▶ Your objective: Quote word for word from the line holding "Image resolution: width=690" to the last line below, including both, and omit any pictures.

==== Supplied data

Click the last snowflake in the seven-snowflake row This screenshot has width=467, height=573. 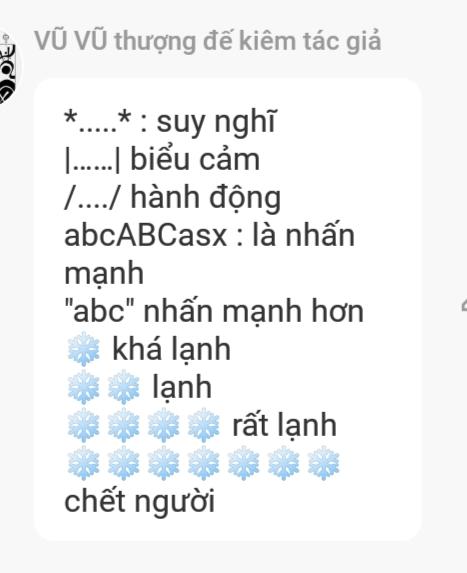click(x=323, y=463)
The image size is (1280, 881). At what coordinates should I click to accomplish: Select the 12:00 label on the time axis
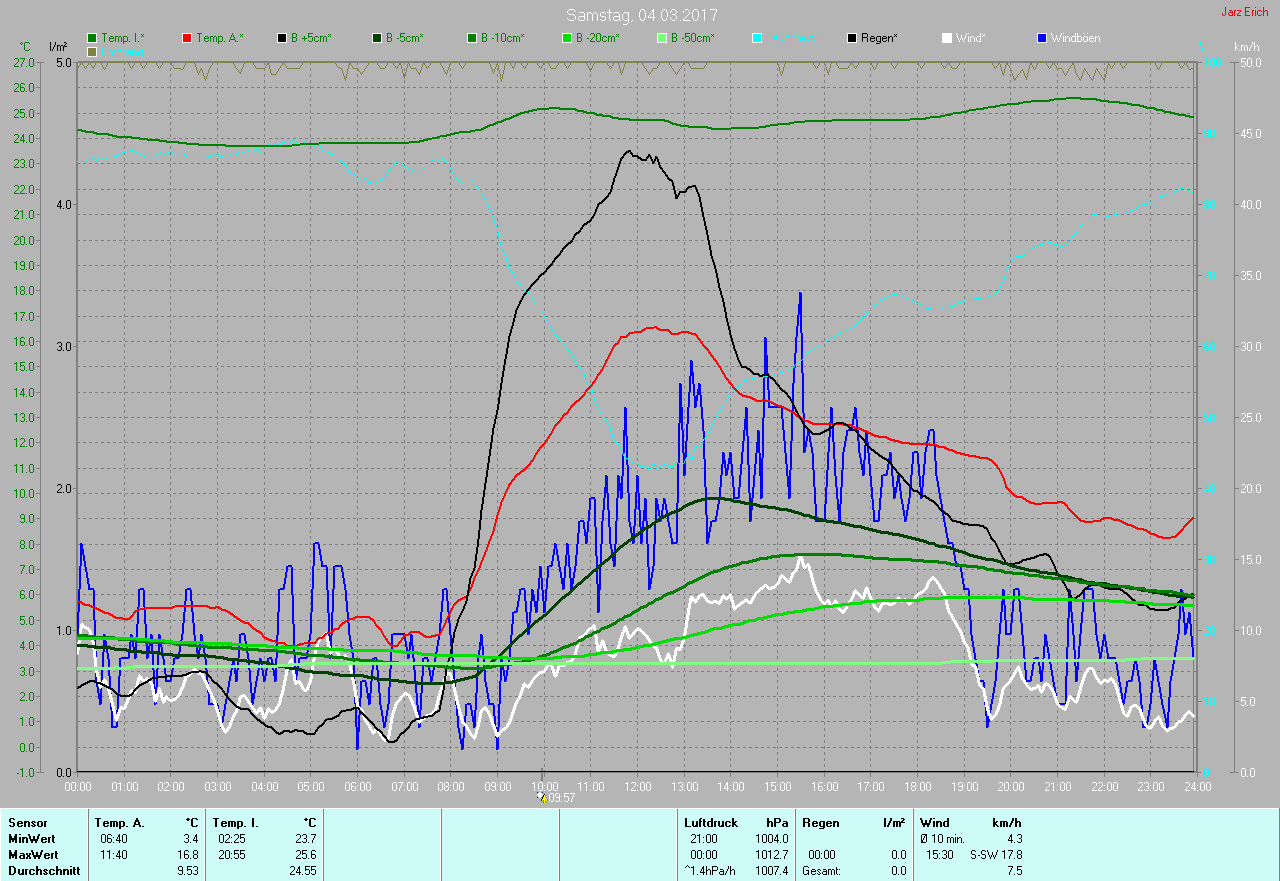pos(637,787)
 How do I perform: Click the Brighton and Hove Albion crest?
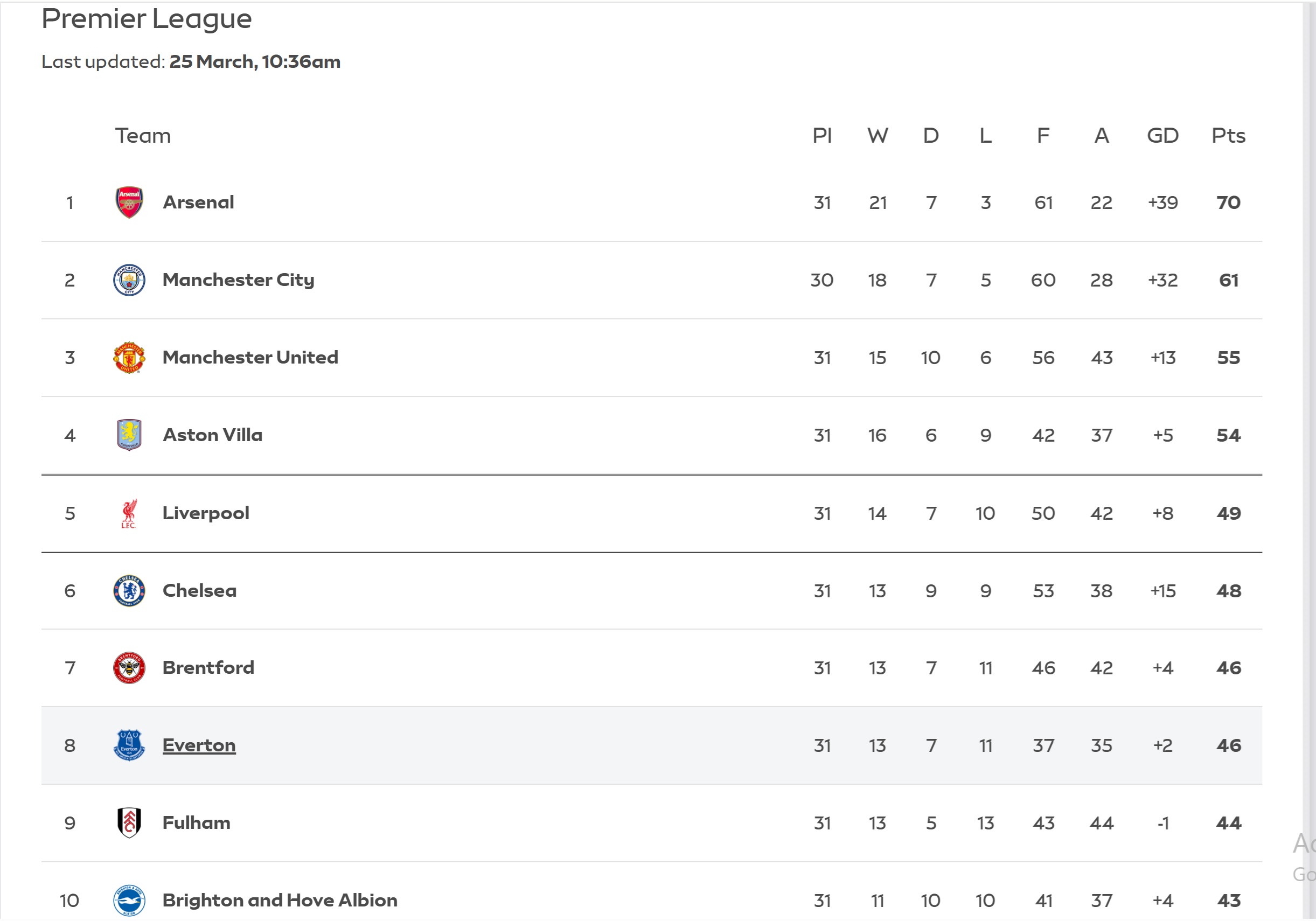coord(129,901)
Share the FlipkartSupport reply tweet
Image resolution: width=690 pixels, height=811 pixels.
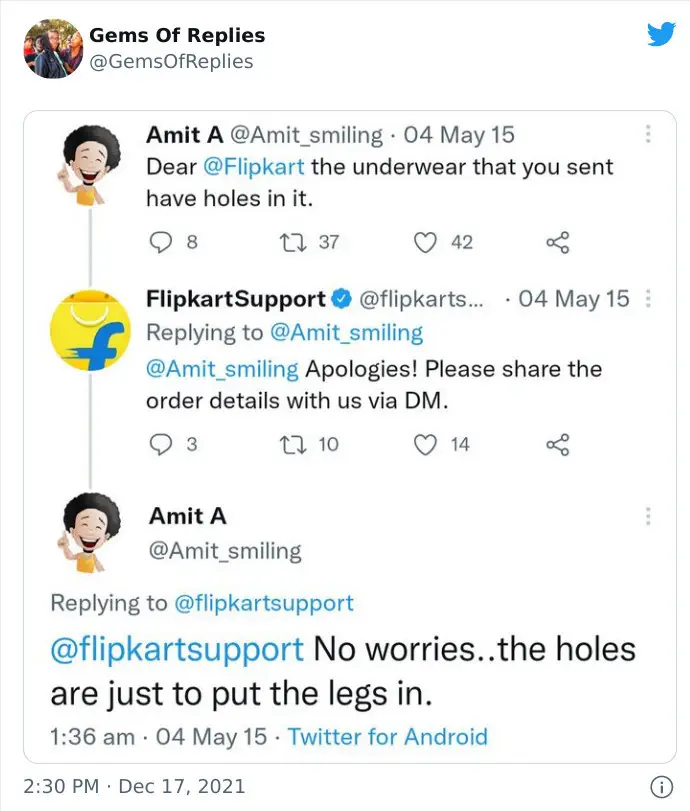click(x=558, y=444)
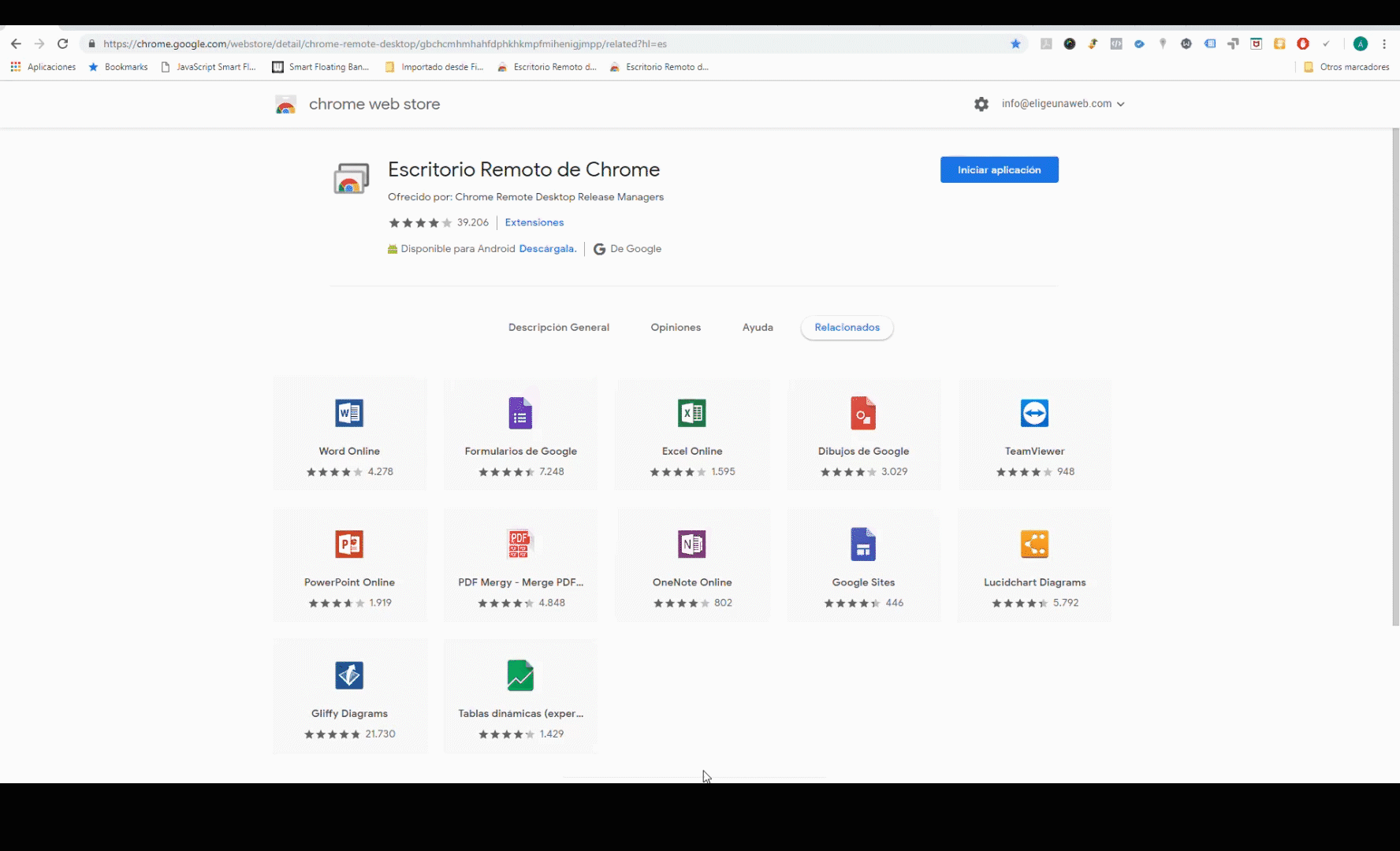
Task: Click the Extensiones category link
Action: (534, 223)
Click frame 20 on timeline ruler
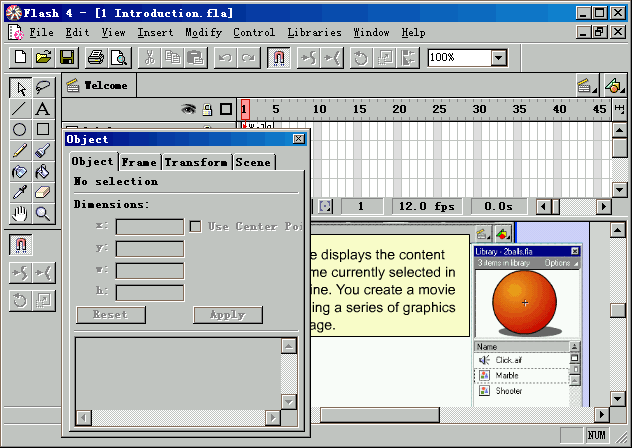The image size is (632, 448). pos(399,109)
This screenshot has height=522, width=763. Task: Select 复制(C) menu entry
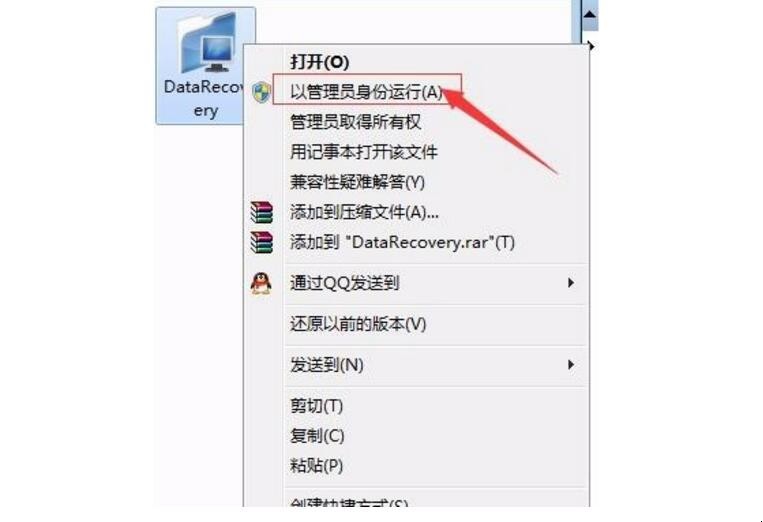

========

▶ Answer space:
Image resolution: width=690 pixels, height=811 pixels.
click(x=558, y=444)
Task: Click the Extensiones category link
Action: (534, 223)
Click frame 20 on timeline ruler
The image size is (632, 448). pos(399,109)
This screenshot has height=522, width=763. Task: Select 复制(C) menu entry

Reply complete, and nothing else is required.